Dans cet article, Cécile Verdier, éducatrice spécialisée au sein du Galilée, revient sur l’accompagnement singulier d’une jeune en situation complexe. Elle y partage les étapes, les ajustements et les coopérations interprofessionnelles nécessaires à cette prise en charge. Un récit qui témoigne des enjeux humains et institutionnels de la co-construction.
Une situation complexe, un contexte inadapté
En juin 2023, nous avons été sollicités par le département et les institutions du secteur médical pour étudier une situation, dite « complexe », d’un jeune suivi par l’Aide Sociale à l’Enfance. Ce jeune s’appelle Mathieu* mais souhaite se faire appeler Carole.
Cette adolescente âgée de 17 ans est « placée » au sein du service psychiatrique adulte de l’hôpital de Pontoise depuis 2 ans. Ce contexte d’accueil est alors incompatible avec les prérogatives de la protection de l’enfance et de l’hôpital. Pour autant, la jeune a pu montrer à plusieurs reprises son impossibilité à vivre en collectivité. Ses nombreux passages à l’acte, à l’encontre des professionnels, de ses pairs mais aussi auto-agressifs, ont amené les équipes soignantes à maintenir la jeune en milieu hospitalier (en accord avec l’ASE et les parents).
Construire un accueil sur-mesure, pas à pas
Dans un premier temps, nous étions surpris par cette demande. Notre accueil en autonomie demande une maturité et un minimum de bien être psychique de la part des jeunes accueillis afin de pouvoir tenir leurs projets de vie et de s’adapter à une forme de liberté que propose le Galilée dans leur quotidien. Nous avons donc rencontré les professionnels qui accompagnent déjà la jeune, à savoir le SESSAD (Service d’Education Spéciale et de Soin à Domicile), l’hôpital, la MDPH et l’ASE (Aide Sociale à l’Enfance). Tous s’accordent à dire que le lieu de vie de Carole n’est pas approprié, voire peut être délétère à son évolution. Le SESSAD, qui intervient alors depuis le mois de juin, travaille la socialisation et offre à Carole la possibilité de sortir de l’hôpital. Différentes activités lui sont alors proposées et les évolutions sur son comportement et son état psychique apparaissent.
D’un commun accord, et avec l’étroite collaboration des différents partenaires, Le Galilée accueille Carole en Septembre 2023. L’accompagnement et l’espace de vie que nous proposons correspond davantage à son âge. Cependant, nous avions émis des conditions concernant les modalités d’intervention de l’hôpital et des possibles aller-retour en cas de mal être de la jeune.
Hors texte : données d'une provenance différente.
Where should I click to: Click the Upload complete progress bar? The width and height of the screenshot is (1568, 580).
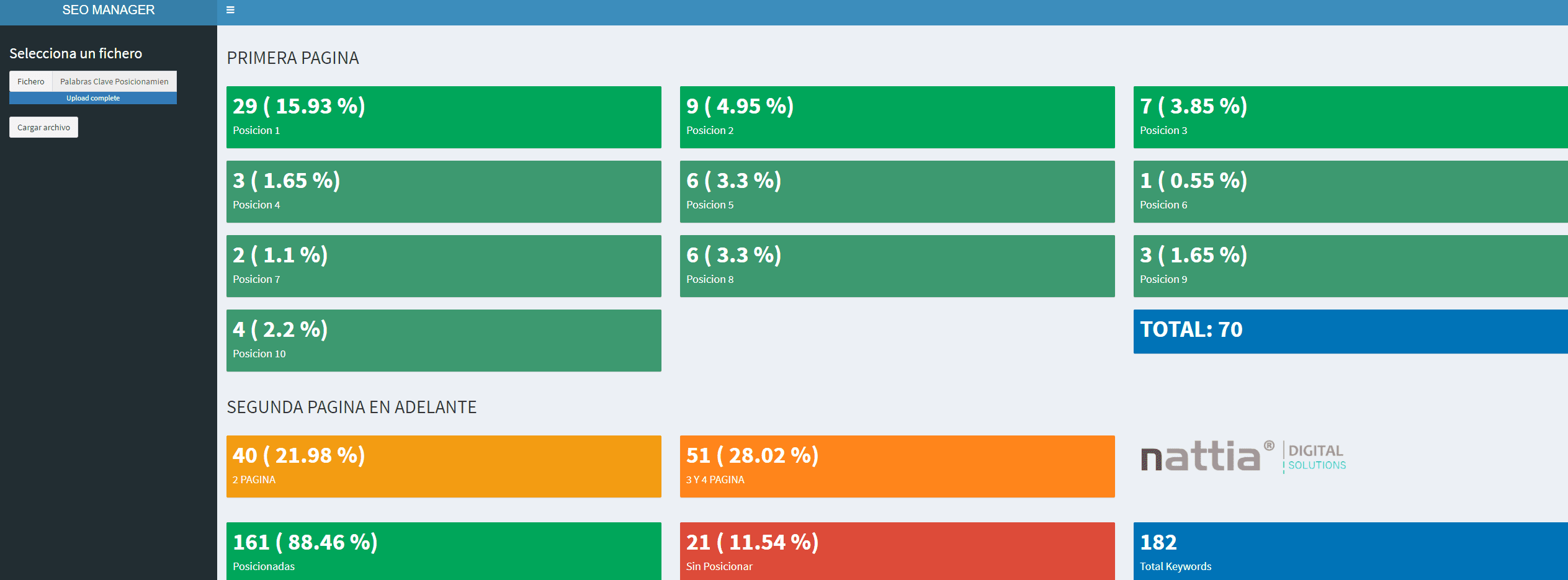pos(93,98)
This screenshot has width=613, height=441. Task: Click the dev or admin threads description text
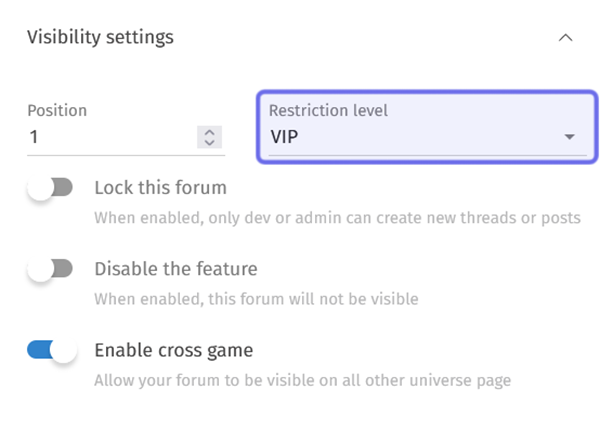point(337,217)
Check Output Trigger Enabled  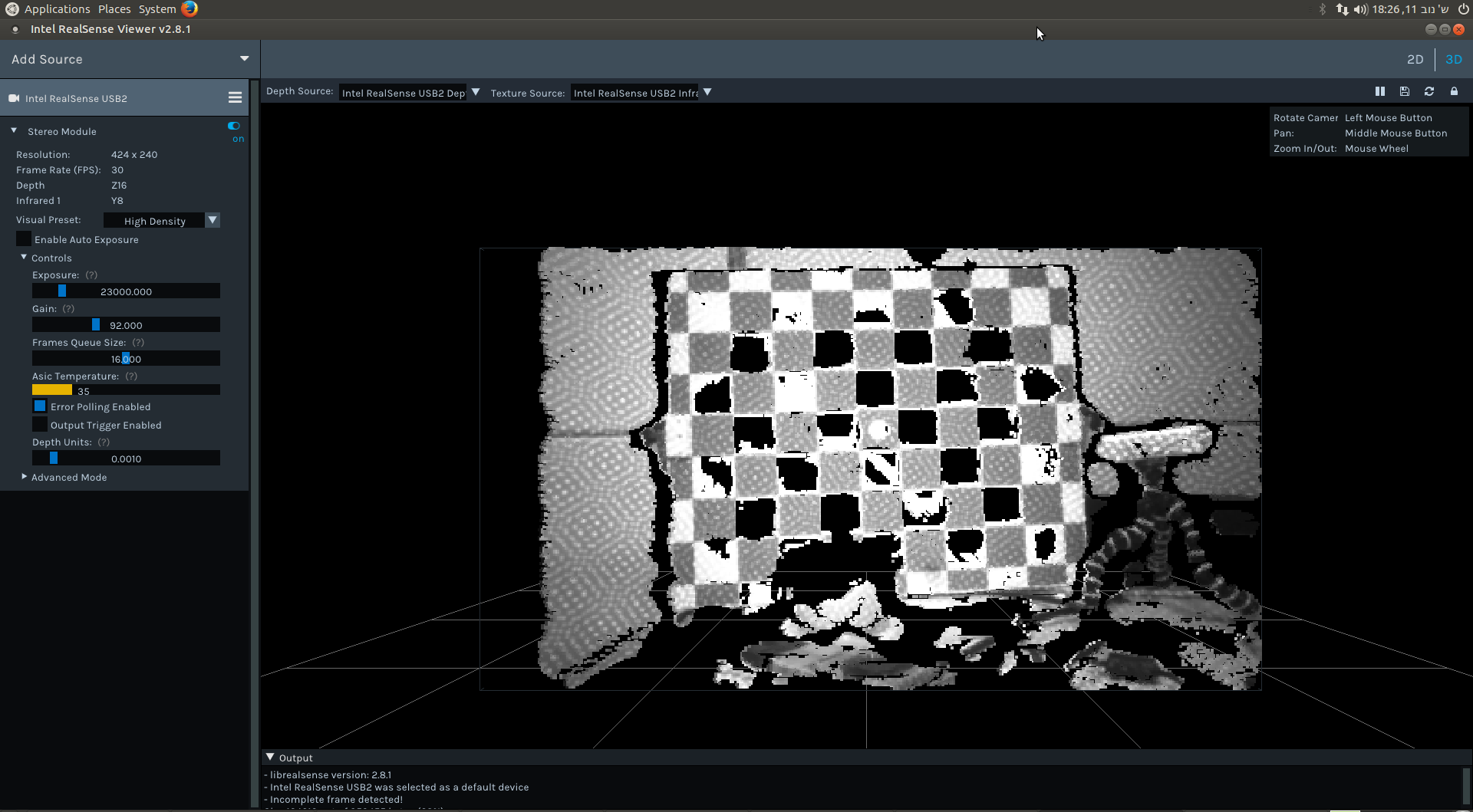click(40, 425)
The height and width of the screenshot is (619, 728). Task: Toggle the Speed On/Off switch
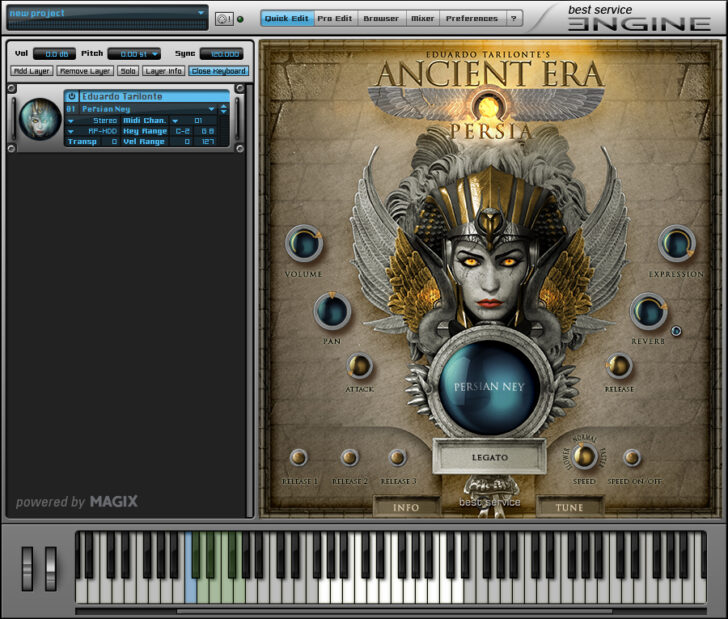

Un emploi du temps a été mis en place en collaboration avec le SESSAD et l’hôpital afin d’apporter à Carole un étayage le plus adapté à son quotidien. Nous l’avons d’abord accueillie sur des temps en journée, puis en soirée. Les premières nuitées sont arrivées fin octobre. La première nuit a été compliquée et n’a finalement pas pu se faire (nuit aux urgences). Cette épisode a permis à Carole de se rendre compte de ses difficultés et de ses fragilités qu’elle pouvait occulter.
Soutien, souplesse et coopération interinstitutionnelle
Après plusieurs mois, force est de constater que l’accompagnement de Carole reste atypique pour notre service. La souplesse est de mise afin d’accompagner la jeune femme en fonction de son état émotionnel et psychologique du moment. Le soutien et l’étayage de l’ensemble des institutions qui gravitent autour de cette situation permet aux professionnels d’apporter de la cohérence et de la qualité dans le travail éducatif.

A ce jour, Carole, qui a travaillé en service civique durant 4 mois, se confronte à ses limites tant dans sa relation avec le monde extérieur qu’avec ses propres « démons » et a souhaité mettre fin à son activité. Pour autant, elle a d’autres projets en tête et souhaite s’orienter vers la mécanique cycle. A l’aube de ses 18 ans, elle adhère à l’idée de signer un contrat jeune majeur qui permettra de maintenir l’écueil et le soutien des différents professionnels.
Cet accompagnement permet à l’ensemble des professionnels de se rencontrer et de mettre en avant la richesse des interventions. Pour autant, un travail conséquent de partage, d’échange et de communication sont nécessaires pour mener à bien ce suivi ; ce travail collaboratif interprofessionnel est possible à condition que chacun maintienne son engagement.